According to the book The Day Diana Died, Charles really took her death hard, and not just because of its effect on his sons: he had always genuinely liked (if not loved) Diana and had come to realize how badly she'd been treated by himself and the BRF (a full-on reconciliation was out of the question, of course, as he had only ever really loved Camilla). The Queen, by contrast, felt sorry for her grandsons but was primarily concerned with getting Diana's royal jewelry back. She initially refused to either address the nation about Diana's passing or allow Charles to speak publicly about it. The Queen finally relented and delivered her brief televised eulogy of Diana only after an enraged Charles threatened to abdicate and then address the nation as a private citizen.

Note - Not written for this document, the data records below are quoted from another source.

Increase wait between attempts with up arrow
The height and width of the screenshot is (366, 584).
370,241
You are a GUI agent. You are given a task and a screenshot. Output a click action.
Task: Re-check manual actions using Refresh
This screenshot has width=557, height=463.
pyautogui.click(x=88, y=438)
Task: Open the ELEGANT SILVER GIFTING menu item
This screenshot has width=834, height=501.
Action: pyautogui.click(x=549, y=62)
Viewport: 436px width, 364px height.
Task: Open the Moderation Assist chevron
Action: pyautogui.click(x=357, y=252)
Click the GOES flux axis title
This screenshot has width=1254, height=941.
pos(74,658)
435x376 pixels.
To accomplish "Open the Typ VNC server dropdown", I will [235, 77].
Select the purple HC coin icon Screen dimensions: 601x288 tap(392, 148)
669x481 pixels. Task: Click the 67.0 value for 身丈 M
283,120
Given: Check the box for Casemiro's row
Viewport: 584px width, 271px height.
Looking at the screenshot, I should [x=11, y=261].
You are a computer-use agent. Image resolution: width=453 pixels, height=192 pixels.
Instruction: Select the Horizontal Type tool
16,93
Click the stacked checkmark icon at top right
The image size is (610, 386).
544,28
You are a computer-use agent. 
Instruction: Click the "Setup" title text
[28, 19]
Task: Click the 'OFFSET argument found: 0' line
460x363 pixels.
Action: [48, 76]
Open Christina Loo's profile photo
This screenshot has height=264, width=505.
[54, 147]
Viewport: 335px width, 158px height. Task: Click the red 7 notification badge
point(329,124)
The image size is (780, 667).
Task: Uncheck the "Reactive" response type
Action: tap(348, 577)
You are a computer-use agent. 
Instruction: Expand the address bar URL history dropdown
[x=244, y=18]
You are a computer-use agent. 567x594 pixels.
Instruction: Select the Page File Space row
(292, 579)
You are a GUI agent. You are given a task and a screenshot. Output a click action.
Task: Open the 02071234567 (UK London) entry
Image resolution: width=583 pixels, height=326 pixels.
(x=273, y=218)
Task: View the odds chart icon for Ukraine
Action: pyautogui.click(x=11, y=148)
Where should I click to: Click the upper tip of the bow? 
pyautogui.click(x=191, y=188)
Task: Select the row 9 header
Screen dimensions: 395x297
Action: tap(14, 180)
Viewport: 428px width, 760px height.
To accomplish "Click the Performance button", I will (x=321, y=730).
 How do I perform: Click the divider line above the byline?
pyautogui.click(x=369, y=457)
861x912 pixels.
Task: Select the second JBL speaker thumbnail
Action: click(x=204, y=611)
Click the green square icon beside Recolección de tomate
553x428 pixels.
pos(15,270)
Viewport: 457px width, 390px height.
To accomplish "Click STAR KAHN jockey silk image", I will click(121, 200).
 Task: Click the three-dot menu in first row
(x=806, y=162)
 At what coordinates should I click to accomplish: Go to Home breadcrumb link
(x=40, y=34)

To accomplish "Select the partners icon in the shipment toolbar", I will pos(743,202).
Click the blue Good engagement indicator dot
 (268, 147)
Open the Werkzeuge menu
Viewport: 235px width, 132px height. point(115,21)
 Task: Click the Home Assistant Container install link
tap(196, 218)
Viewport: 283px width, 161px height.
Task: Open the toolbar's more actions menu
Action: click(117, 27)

This is interesting. See, I even think that the show has failed to show us even that much on Charles's part- DID he like Diana, but not love her? According to the show, he's completely and utterly indifferent toward her from the very beginning. That doesn't quite ring true to me. And I think it would be more interesting to show us that much on his part, even if he can't love her truly. 

And frankly it would make more sense as to why Diana herself was still saying years later that she loved him and would reunite with him (a month before she died, she said this!) if he really wanted her. Even a teenager can't fall in love with someone who was never for one moment nice to her or showed one ounce of interest whatsoever, just negligent or mean even, from the start.

I think they must be leaving that part out.